Election 2014 - Democrats Face Steep Challenge in Alabama

Nov 4, 2014

Tuesday is Election Day across the nation.  Voters are heading to the polls to decide races that could

control which party controls the Senate next year.  In Alabama, no such battles are taking place.  Here, what’s most notable about the election is how uncompetitive it is.  For over a century, Democrats had a firm grip on this deep-south state.  That all changed in 2010.  A national wave driven by the 2008 election results swept Republicans into office.  Democrats across the country were hurt in that midterm election by low turnout.  And that’s something they’re battling against in this election cycle.  But in Alabama, Democrats have barely competed.  More attention seems paid to the Republican primary elections to determine who will cruise in the general election.

George Hawley: “The Democratic party faces a number of serious challenges right now, none of which will be overcome by November.”

That’s George Hawley, a professor of political science at the University of Alabama.

Hawley: “There’s funding, for example.  There’s not a lot of high dollar donors giving to the Democratic party right now.  They still get a considerable amount from the teachers unions.  But even the trial lawyers are increasingly giving their money to Republicans.”

Take, for example, the Governors race.  Democrat Parker Griffith is taking on incumbent Republican Governor Robert Bentley.  As of early October, Griffith had raised around $650,000.  $600,000 of that money came from one source: The Alabama Education Association.  Griffith also loaned his campaign nearly $400,000.  But that paled in comparison to the some $6 million Robert Bentley had raised by that point.  Hawley says it’s just not a good time to be a Democrat in Alabama and that one reason is obvious.

Hawley: “Part of the flip in 2010 surely had something to do with the tremendous unpopularity of President Obama in the state of Alabama and in other states as well.  Whether or not that’s fair is an open question, of course.  The person you send to the state legislature has nothing to do with the president, and vice versa.  But I certainly think that led to greater levels of polarization in states like Alabama.”

That assessment is something Alabama Republicans agree with.  Bill Armistead is chairman of the Alabama Republican Party.
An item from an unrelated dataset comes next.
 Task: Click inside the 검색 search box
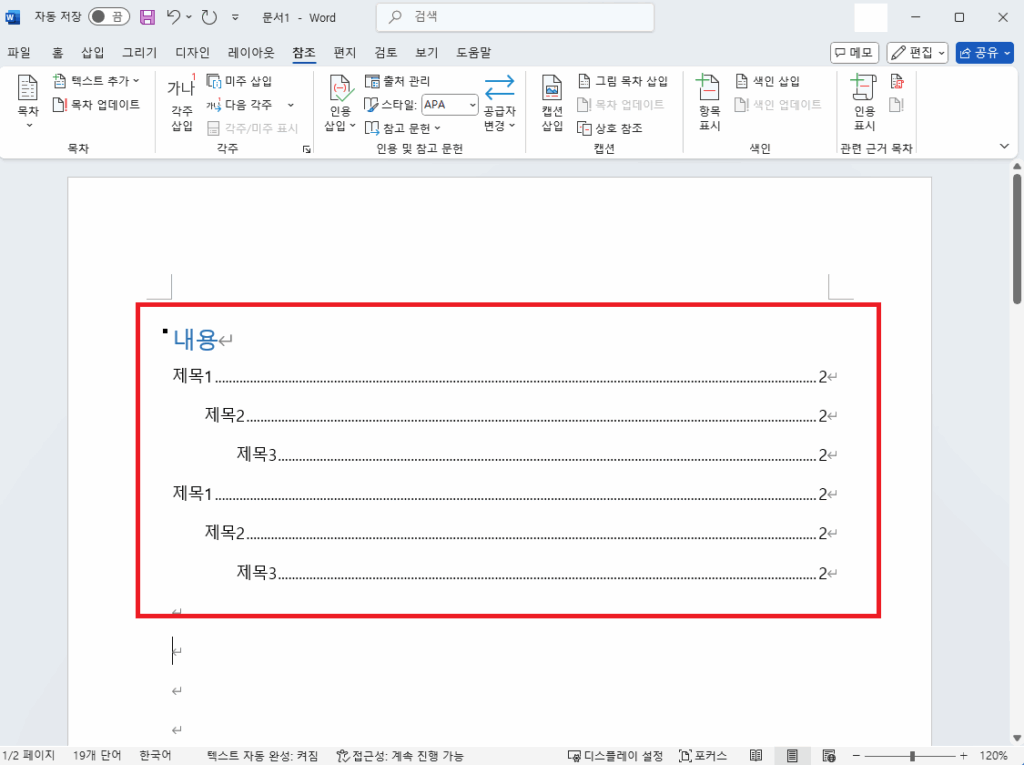(x=514, y=17)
Bill Armistead: “The Alabama Democratic Party no longer represents the values of most Alabamians.  The party has been drifting left for a long time, and now with the appearance of Barack Obama on the scene, it’s taken a hard left turn.  I think the embracing of Barack Obama in Alabama has certainly hurt the Democrats.”
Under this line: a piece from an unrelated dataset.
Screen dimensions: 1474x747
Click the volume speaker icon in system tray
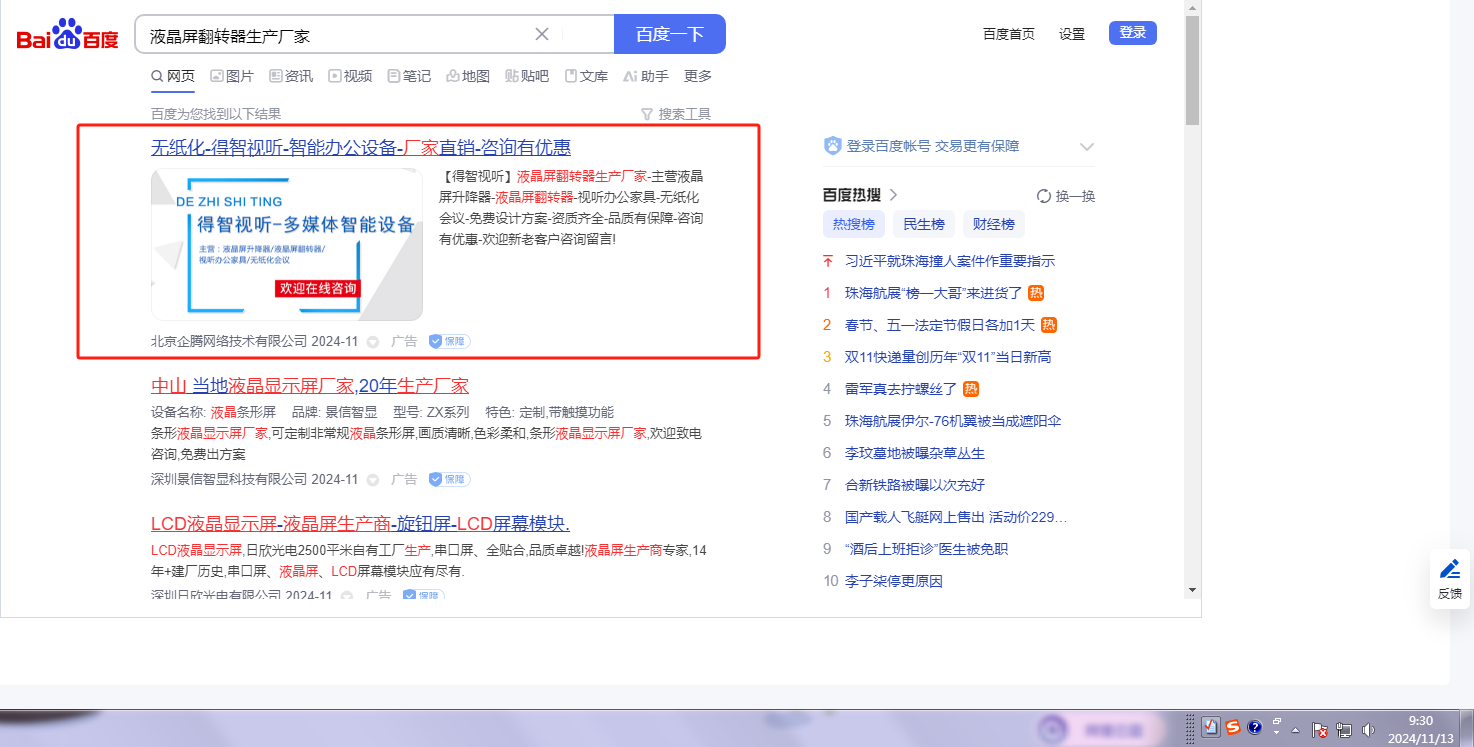pos(1368,730)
But despite that, Armistead says the Republican Party learned a lot from President Obama’s campaign, especially his ground game.

Armistead: “I didn’t realize, I guess, to the extent that they were still working, even after his election in 2008.  The campaign still kept running the states.  They had staff in states.  Many states, particularly the battleground states.  So what we’ve realized, nationally, is we’ve got to do the same thing.  So as of today, the Republican National Committee has over 300 staff people in the battleground states right now working, not only to take these Senate seats, but to continue working and to make sure we keep those voters for 2016 and can elect a Republican president.
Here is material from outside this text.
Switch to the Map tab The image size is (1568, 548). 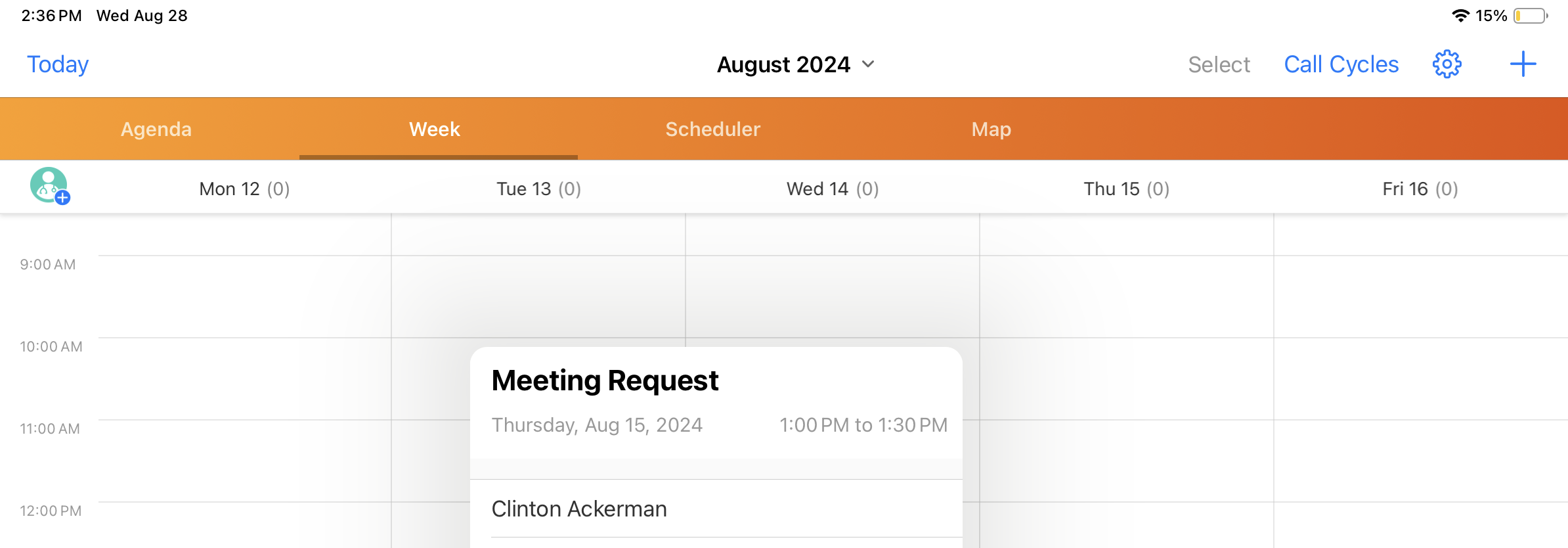[x=991, y=129]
Democrats are fully aware of the challenges they face.  And House Minority Leader Craig Ford says his caucus is partly to blame for their recent struggles.

Craig Ford: “A lot of candidates took being elected for granted.  They didn’t get out and work their districts.  You know, in the past, if you’re a Democrat and you won the primary, you were elected.  And that’s not the case now.”

Still, Ford is optimistic about the future.  He expects Democrats to make gains in this election in the House.  And he’s already looking ahead to future elections.  One thing Democrats say they can do is to recruit more female candidates.

Ford: “We need to be represented evenly and that’s what we thought would help our caucus, and so we’re actively trying to recruit more female candidates, as we speak now.  Not for this election but for 2016 and 2018.”

Ford says that has to turn around.  He says right now it’s not really a two-party legislature.

Ford: “It’s a dictatorship with a supermajority in the House, the Senate, and the Governorship.  So, you know, it’s been difficult.  And the people of Alabama haven’t been represented well.  Take the Accountability Act, for example.  You know the leaders of their party got together and drafted this bill up, pulled it out of a desk drawer and 30 minutes later it became law.”

Ford says the Republicans haven’t worked with Democrats at all, because they don’t have to.  Armistead says it’s true the parties rarely work together.

Armistead: “We’re so far apart.  There’s no middle ground it seems like in a lot of cases.  We believe in a strong, conservative government.  They believe in a very liberal government with government taking over more and more of our lives.  And there’s just no compromise on some of that.”

Whether the parties will eventually start working together may depend on this election.  If Democrats can get rid of the supermajority in at least one chamber of government, the parties might be forced to make some compromises.  And we’ll know whether that’s the case when the election is over.  For APR news, I’m Jeremy Loeb.